Mais la Cour de cassation n’a pas suivi ce raisonnement. Au visa de l’ancien article 1134 alinéa 1 du code civil, la chambre commerciale a en effet jugé que si le conjoint qui indique clairement et sans réserves ne pas revendiquer la qualité d’associé ne peut effectivement pas revenir ultérieurement sur cette décision, rien ne s’oppose en revanche à son entrée dans la société postérieurement à cette renonciation, dès lors que les associés ont manifesté leur consentement unanime.
Autrement dit, le fait pour un époux de renoncer expressément à la qualité d’associé lors de l’apport de biens communs ne l’empêche pas définitivement d’entrer dans la société. Une telle entrée reste possible si elle intervient après la renonciation initiale et si elle recueille l’accord unanime des associés. La renonciation à la qualité d’associé n’équivaut donc pas à une renonciation perpétuelle et irrévocable à entrer un jour dans la société.
La Cour de cassation rejette ainsi le moyen qui tendait à dire que le fait de ne pas revendiquer la qualité d’associé lors de la constitution de la société n’implique pas la renonciation à se prévaloir à l’avenir de l’option prévue par l’article 1832-2 du Code civil permettant à chaque époux de devenir associé pour la moitié des parts souscrites ou acquises par son conjoint avec des biens de communauté. Une fois la renonciation exprimée clairement et sans réserve, le conjoint ne peut plus unilatéralement se prévaloir de cette option légale. Mais il conserve la possibilité d’entrer dans la société avec l’accord des associés.
Que faut-il retenir ?
Un époux ayant renoncé expressément à la qualité d’associé lors de l’apport de biens communs peut-il malgré tout entrer ultérieurement dans la société ?
Oui, à condition que son entrée intervienne postérieurement à sa renonciation initiale et qu’elle soit approuvée à l’unanimité par les associés. La renonciation à la qualité d’associé empêche le conjoint de revenir de lui-même sur cette décision, mais ne constitue pas un obstacle définitif à son entrée dans la société s’il obtient l’accord de tous les associés.

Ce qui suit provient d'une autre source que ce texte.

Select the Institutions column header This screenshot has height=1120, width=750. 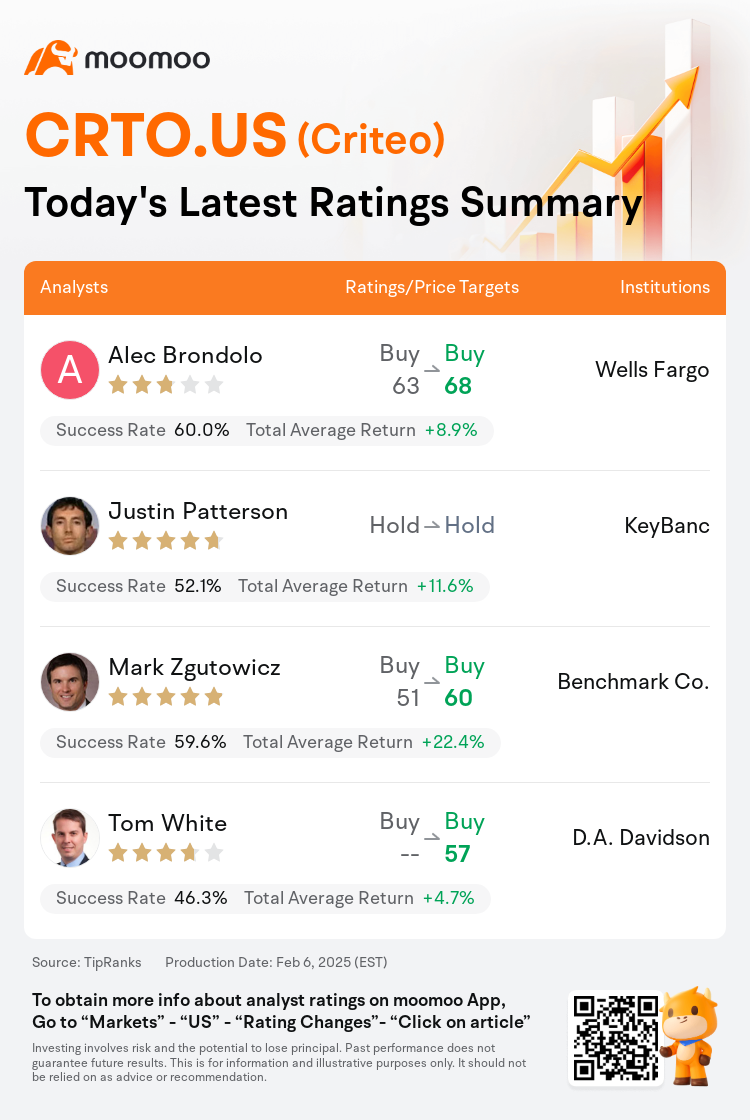pyautogui.click(x=665, y=287)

La renonciation à la qualité d’associé équivaut-elle à une renonciation définitive à l’option légale permettant à chaque époux de devenir associé pour la moitié des parts souscrites par son conjoint ?

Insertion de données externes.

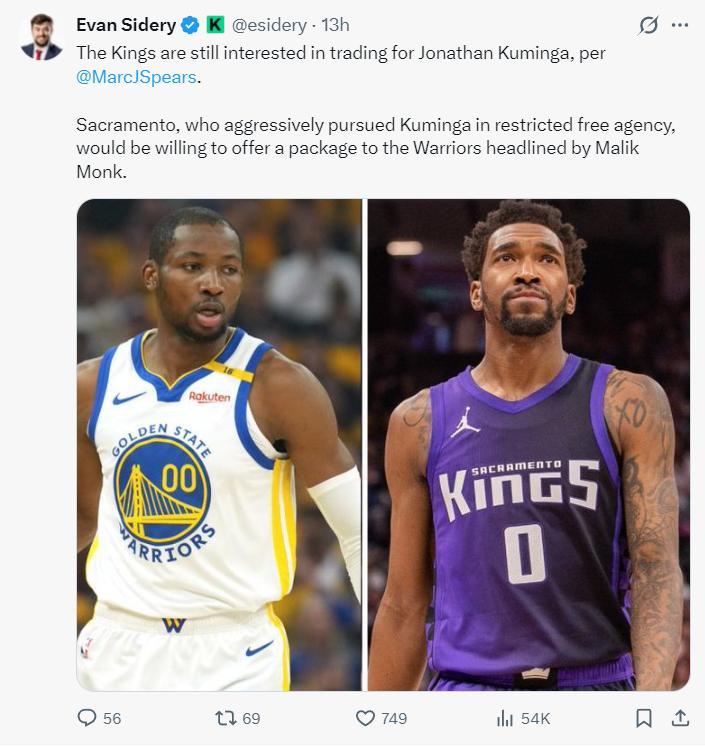
Task: Open the Golden State Warriors player photo
Action: (x=219, y=445)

Oui, dès lors que cette renonciation a été exprimée clairement et sans réserve lors de l’apport effectué par le conjoint. L’époux renonçant ne peut plus se prévaloir unilatéralement de l’option légale de l’article 1832-2 du Code civil après une telle renonciation. Son entrée dans la société reste néanmoins possible avec l’agrément unanime des associés.